Records supplied START

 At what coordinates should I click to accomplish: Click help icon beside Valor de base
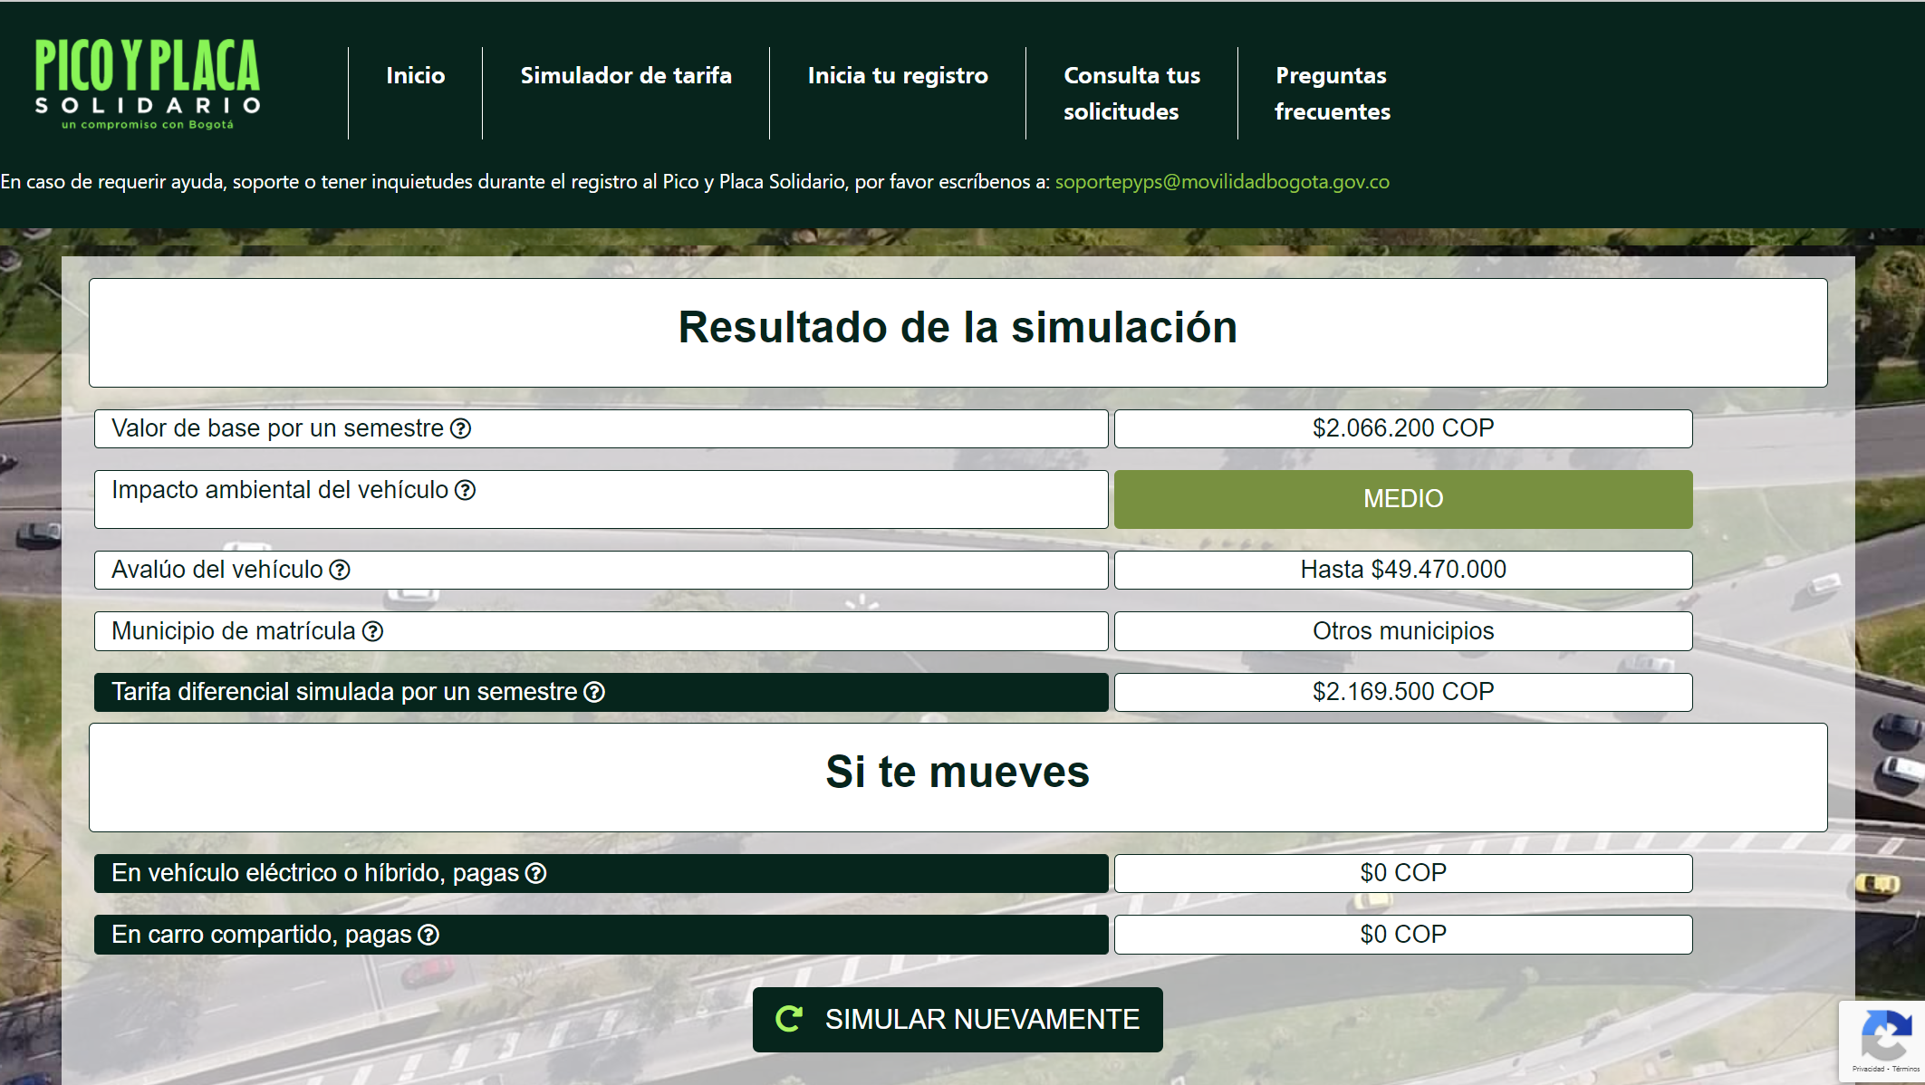coord(460,428)
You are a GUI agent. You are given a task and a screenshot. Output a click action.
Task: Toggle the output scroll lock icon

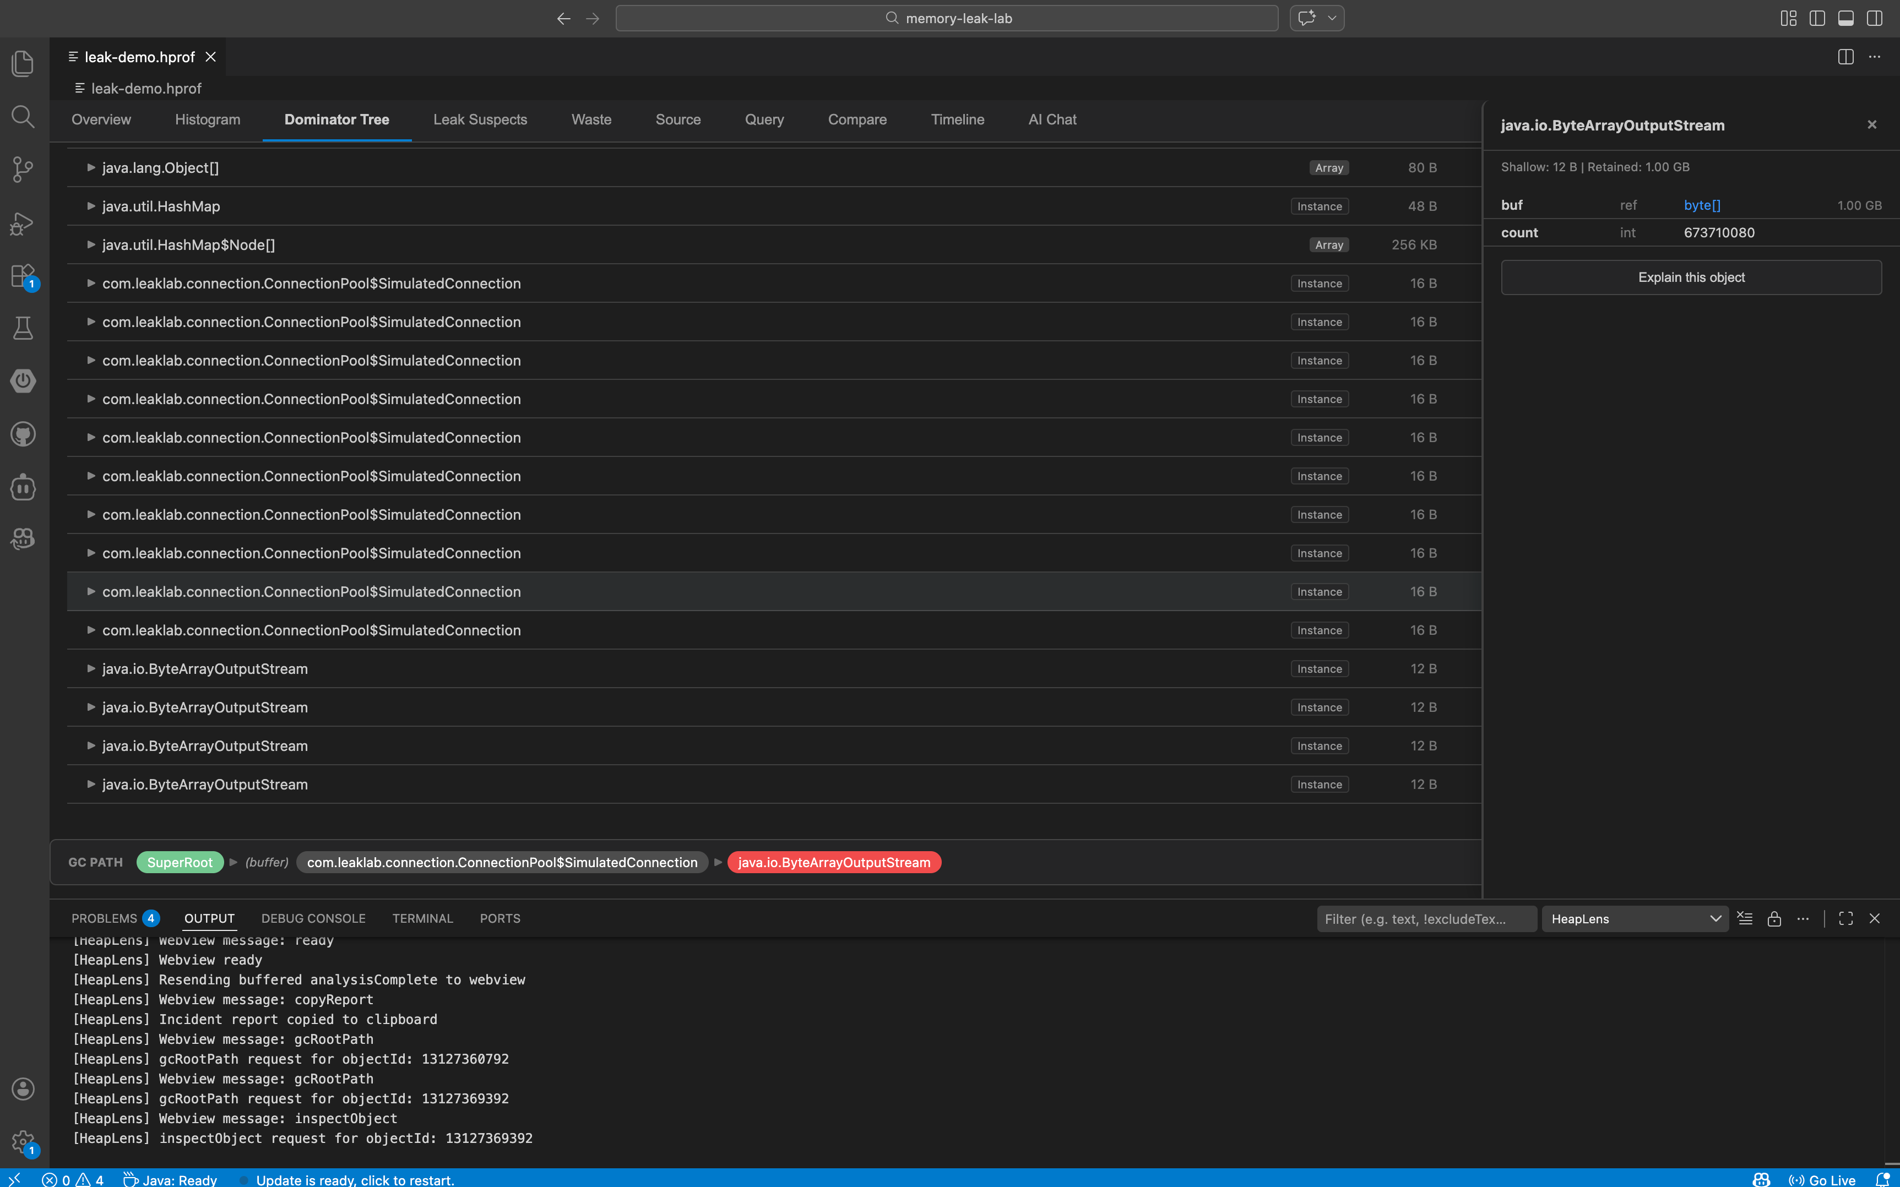coord(1774,919)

Records supplied END

- **Task instructions**: Output all of the entries verbatim, leaving out any images.

- **Result of the task**:
 At what coordinates should I click to accomplish: Click help icon beside Valor de base
coord(460,428)
You are a GUI agent. You are given a task and a screenshot. Output a click action.
Task: Toggle the output scroll lock icon

coord(1774,919)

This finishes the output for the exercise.